- Born: Arthur Antônio Sendas 1935 São João de Meriti, RJ, Brazil
- Died: October 20, 2008 (aged 72) Rio de Janeiro, Brazil
- Occupation(s): Owner, Sendas Supermarket

= Arthur Sendas =

Brazilian businessman (1935–2008)

Arthur Antônio Sendas (1935 in São João de Meriti - October 20, 2008 in Rio de Janeiro) was a Brazilian businessman and business magnate, who founded one of Brazil's largest supermarket chains, Sendas supermarket.

Sendas began building and growing his first grocery store when he was just 17 years old. Eventually Sendas grew to become one of Brazil's largest chains. Sendas supermarkets were sold to rival company, Grupo Pão de Açúcar, in 2003. The supermarkets continue to be operated under the Sendas name.
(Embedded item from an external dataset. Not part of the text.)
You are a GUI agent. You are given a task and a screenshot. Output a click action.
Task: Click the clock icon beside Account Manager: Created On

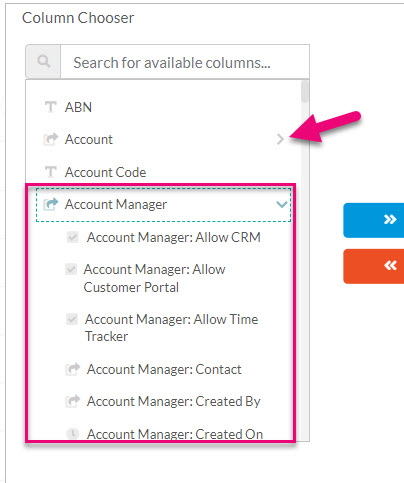(x=73, y=433)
On October 20, 2008, Sendas was shot as he opened the door of his Leblon, Rio de Janeiro, apartment. He died of his injuries at a Rio de Janeiro hospital hours later at the age of 72. Sendas’ 28-year-old driver, Roberto Costa Jr., who was seen arguing with Sendas shortly before the shooting, later confessed to the murder. Police detective Bianca Araujo said that Costa feared losing his job after Sendas' grandson João Arthur Sendas decided to move to the United States.

After his death, his first-born son Arthur Sendas Filho, took over as the CEO. His son João Antônio Sendas committed suicide in 2003.
Sendas was a supporter of CR Vasco da Gama. The Governor of Rio de Janeiro state, Sérgio Cabral Filho, declared three days of mourning following Sendas' death.